I mean, A-F is like, rating something out of 6.
6.
6!?


I've never ever heard anyone say "Is that thing any good? What would you rate it out of 6?"



0-100%, a 5 star system (or in terms of MoFo, popcorns), or a rating out of 10... either/or, numbers are easier and better than the A-F scale.


But other than numbers or A-F, what other kind of rating would there be though?

A-F is a 5-1 rating: A, B, C, D and F. The E is skipped in both grades in school and in other ratings.



Swan, are you seriously telling me if a friend asks you to rank some specific [art] things that you'd reply "I can't" or "I won't"?
Well, I'd certainly try to explain my position on the films rather than just rank them. But I suppose I should have been more clear: I'm not worked up about any of this and none of it's a personal rule. If I do want to rank some films I will. I'm not personally against it and I don't think it's a bad/wrong thing to do. It's just not something I want to focus on right now, because I have found it distracting recently. More power to anyone who wants to.

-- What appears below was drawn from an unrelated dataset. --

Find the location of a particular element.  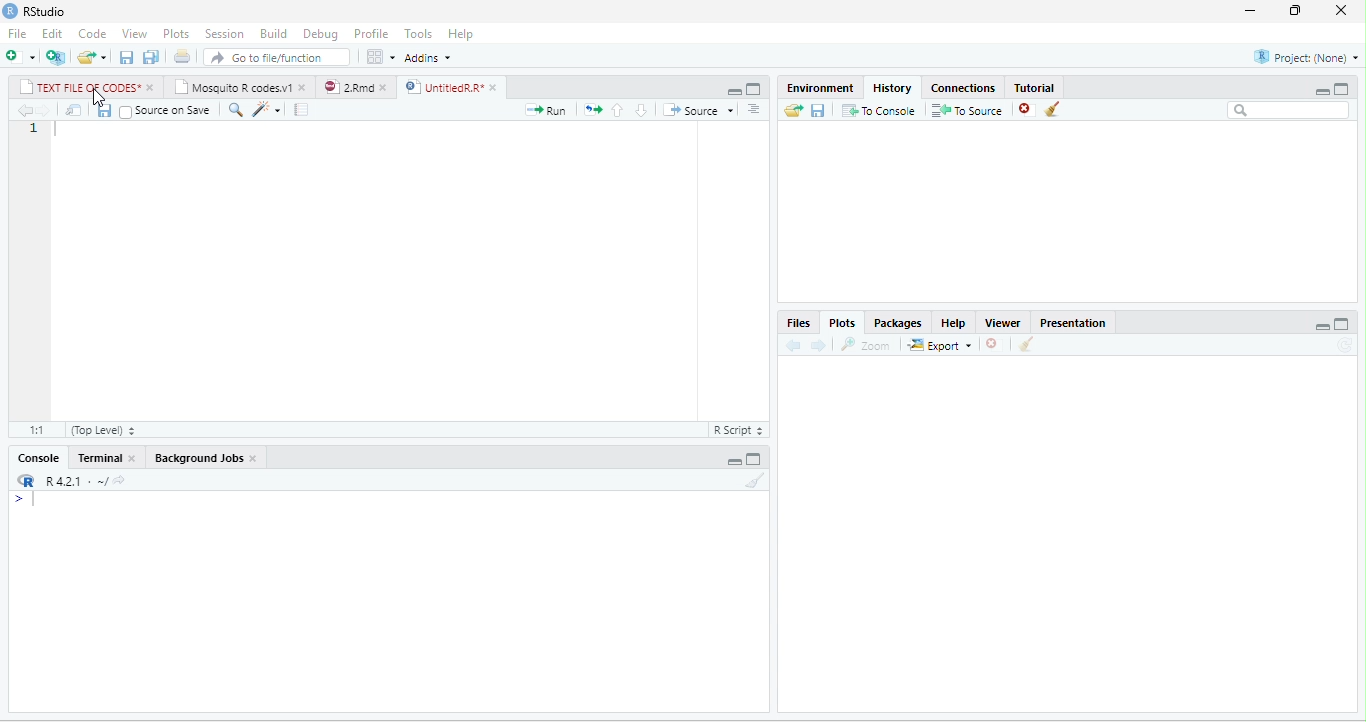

So I took the measure today to remove all my ratings on Letterboxd. I may live to regret this later, but at least if I do return to rating films I can start fresh.



movies can be okay...
I made a similar thread a while ago, talking about the amount of stress that came with rating movies, as weird as that sounds. Thank God I have abandoned the entire habit since the beginning of this year, as it was getting to a point where thinking about a numerical score for a film got in the way of my overall enjoyment.



I made a similar thread a while ago, talking about the amount of stress that came with rating movies, as weird as that sounds. Thank God I have abandoned the entire habit since the beginning of this year, as it was getting to a point where thinking about a numerical score for a film got in the way of my overall enjoyment.
Wow, I can't image being stressed over something that simple. But yeah if it stresses you out just don't do it.